Text zu A.PART-Festival/Alumni.Tanz.Berlin (Programm 1) (23./24.5.2019) von Forough Fami (Übersetzung aus Farsi von Shahab Anousha)

 

 

Prolog:

 

Alumni.Tanz.Berlin (in zwei Teilen) ist der zweite Teil des A.PART Festivals nach S.o.S. (Students on Stage). Ziel dieser Plattform ist es, eine Basis für die Unterstützung von Berliner Tanz-/Choreografie-Absolvent*innen zu schaffen. Dieses Format fördert ihren kreativen Prozess und die Präsentation ihrer Werke in einem gemütlichen, aber professionellen Kontext.

Im Gegensatz zu S.o.S., das kürzere Stücke meist in Form von Skizzen umfasste, konzentriert sich dieser Teil auf fertige Arbeiten. Es gibt auch eine Reihe von Methoden, um den Künstler*innen Feedback zu geben:

Moderierte Feedback-Sitzungen, in denen jeden Abend zwei Expert*innen aus zwei verschiedenen Bereichen eingeladen werden. Dieses Format ermöglicht es den Künstler*innen, professionelles Feedback aus mindestens vier verschiedenen Perspektiven zu bekommen: Schauspiel/Performance, organisatorische Leitung, Bühnenbild/ Kostümdesign und Licht-/Sounddesign. Daneben gibt es eine Vielzahl von schriftlichen Rückmeldungen als Ergebnis der Schreibwerkstatt, die als Vermittlungsformat im Rahmenprogramm des Festivals stattgefunden hat. Diese Rückmeldungen hängen im Foyer und sind für alle (Künstler*innen und Publikum) zugänglich.

 

Der erste Teil von Alumni.Tanz.Berlin umfasst Arbeiten von Alumni des HZT-Bachelorprogramms, des HZT-SODA-Masterprogramms und der Tanzakademie balance 1.

 

 

Yaron Maim: SISSY SYMMETRY

 

Ich spüre den Wind und er ist vielfarbig.

            und er bringt Klänge,

                                  die farbigen Klänge.

            und er bringt Linien,

                                  die farbigen Linien.

Ich spüre die Farbe und sie ist lebendig.

                                                           Vermischung von laufenden Loops

                                                           Nach oben

                                                           und

                                                           nach unten

                                                           springen und sitzen auf dem Weiß,

                                                           springen und sitzen übereinander.

                                                           Darüber schwebt die Decke aus

                                                           freudigen Locken.

Ein dynamischer Pool,

eine Ansammlung von schwebenden Klängen,

                                    Muster und

                                    Farben,

                                    die die Bewegungen in der Erinnerung an ihre

                                    Locken tragen.

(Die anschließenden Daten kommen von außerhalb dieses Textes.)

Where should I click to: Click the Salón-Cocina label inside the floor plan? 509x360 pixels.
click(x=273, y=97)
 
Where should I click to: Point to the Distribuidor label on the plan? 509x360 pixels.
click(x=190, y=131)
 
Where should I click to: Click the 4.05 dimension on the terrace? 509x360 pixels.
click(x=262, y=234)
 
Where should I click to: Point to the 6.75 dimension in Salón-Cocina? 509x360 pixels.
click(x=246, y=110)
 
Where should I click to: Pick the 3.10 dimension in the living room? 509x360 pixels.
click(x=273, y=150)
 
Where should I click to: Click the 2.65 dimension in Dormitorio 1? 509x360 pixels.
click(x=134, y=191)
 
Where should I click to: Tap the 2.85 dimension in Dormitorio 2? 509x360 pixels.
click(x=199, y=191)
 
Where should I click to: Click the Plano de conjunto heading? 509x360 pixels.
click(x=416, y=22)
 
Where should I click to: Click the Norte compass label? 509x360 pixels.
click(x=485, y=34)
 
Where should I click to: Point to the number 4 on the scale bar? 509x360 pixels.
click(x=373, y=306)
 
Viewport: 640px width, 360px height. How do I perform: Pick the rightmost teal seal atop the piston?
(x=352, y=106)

Der Wind fliegt den Klang und

der Klang hinterlässt Spuren von Mustern und Farben.

 

                                     Wie weit ist deine Kinesphäre entfernt?

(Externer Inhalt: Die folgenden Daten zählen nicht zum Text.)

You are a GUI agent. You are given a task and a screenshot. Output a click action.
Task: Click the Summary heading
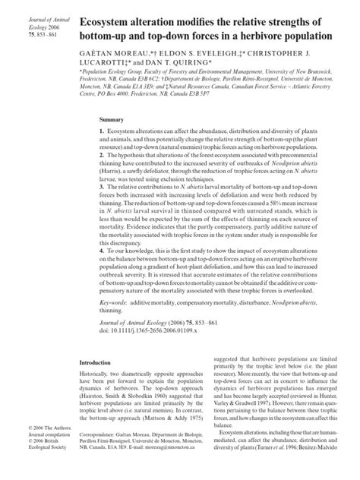[112, 120]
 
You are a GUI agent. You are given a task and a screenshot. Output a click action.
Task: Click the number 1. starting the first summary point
[102, 131]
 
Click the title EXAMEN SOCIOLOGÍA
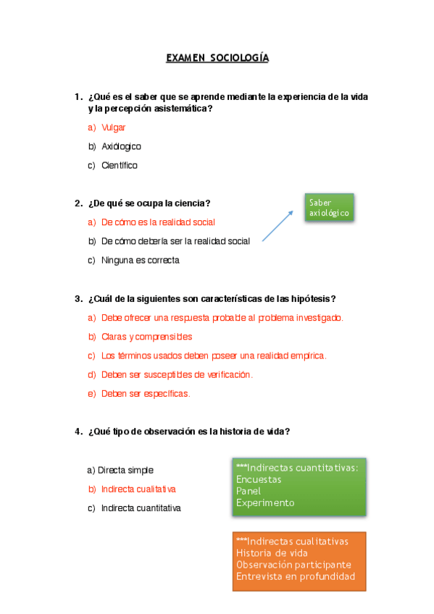pos(217,57)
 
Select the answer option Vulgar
pos(114,127)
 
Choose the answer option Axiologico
pos(121,146)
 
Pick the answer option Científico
pos(120,165)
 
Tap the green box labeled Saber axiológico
pos(329,208)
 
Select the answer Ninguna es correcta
pos(140,260)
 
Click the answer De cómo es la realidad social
pos(158,222)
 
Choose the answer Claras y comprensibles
pos(146,337)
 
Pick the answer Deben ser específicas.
pos(145,394)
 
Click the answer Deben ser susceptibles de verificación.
pos(177,374)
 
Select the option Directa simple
pos(125,470)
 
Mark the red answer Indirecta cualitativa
pos(138,489)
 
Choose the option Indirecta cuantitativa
pos(141,508)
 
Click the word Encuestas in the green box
pos(259,479)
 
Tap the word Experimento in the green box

                                        Und welche Farbe hat sie?

 

* In Farsi ist das Pronomen „U“ (او) ein geschlechtsloses Pronomen und ich bevorzuge es, dieses in diesem Teil des Textes für Yaron Maim zu verwenden.

 

Die Performance ist für mich wie eine Reihe von versteckten Bildern, die in sichtbare Bilder transformiert werden, die mich an eine Fotografie mit Langzeitbelichtung erinnert. (Als ob man in den Prozess dieser Transformation hineinzoomen und das Spiel der sich bewegenden Linien genauer betrachten würde.)

 

Obwohl „U“ die Grenzen des Alumni-Festivals erweitert und es vom Studio bis auf den Hof weiterführt, sind Yarons Bewegungen durch eine Auswahl an weißem Territorium begrenzt. Diese weiße Bühne begrenzt natürlich auch Yarons Bewegungen, aber die unsichtbaren Wände könnten den Wind, der den Live-Sound mitnimmt, nicht einschränken.

 

Eine Komposition, die sich live entwickelt und komponiert: ausweichende und flüchtige Verschmelzung von Farben und Kratzen, die sich manchmal mit einem Gesang vermischen.

 

Yarons Bewegungen und die daraus entstandenen Formen auf dem Papier folgen symmetrischen Mustern. Ebenso die Bühne, auf der „U“ auftritt. Diese weiße Bühne hat aber keine ganz symmetrische Form, sondern spiegelt symmetrisch das wider, was in der Vergangenheit (oben hängender Stoff mit den Spuren der letzten Show) und in der Zukunft (weißer Stoff auf dem Boden) geschehen ist. Durch das Anheben eines Armes oder eines Beines und das Berühren des hängenden Stoffes könnte eine Brücke zwischen dem gegenwärtigen Moment und der Erinnerung an vergangene Bewegungen gebaut werden. Eine horizontale Erinnerung, die vom „gestrigen“ Boden zu einem hängenden Decken von „heute“ erhoben wurde.

 

U“ macht, während der Abend im ada Studio fortgesetzt wird, im Hof weiter und ermöglicht es dem Publikum, diesen Fortgang im Laufe der Zeit zu verfolgen. In diesem Sinne bleibt SISSY SYMMETRY im Entstehen, ähnlich wie das Heft (die Zine) von Yaron, das dort während der Performance auf dem Boden liegt, unfertig, zu besuchen.

 

 

Björn Ivan Ekemark: Low Maintenance

 

Low Maintenance ist ein sanftes und formwechselndes Porträt menschlicher Situationen. Drei Darsteller*innen auf der Bühne, als Freunde oder Künstlerkollegen: Ivan, Caroline, Layton, ein Kameramann und ein riesiger Klumpen aus Stoff, alle in orangen Kostümen und in einer nahen Beziehung. So nah, dass ich manchmal denke, dass sie schließlich Dimensionen von sich selbst darstellen. Fünf Aspekte einer Einheit, die im Dialog miteinander stehen. Sie könnten einige innere Versionen von jedem von uns sein, in einer prekären, schwankenden Situation.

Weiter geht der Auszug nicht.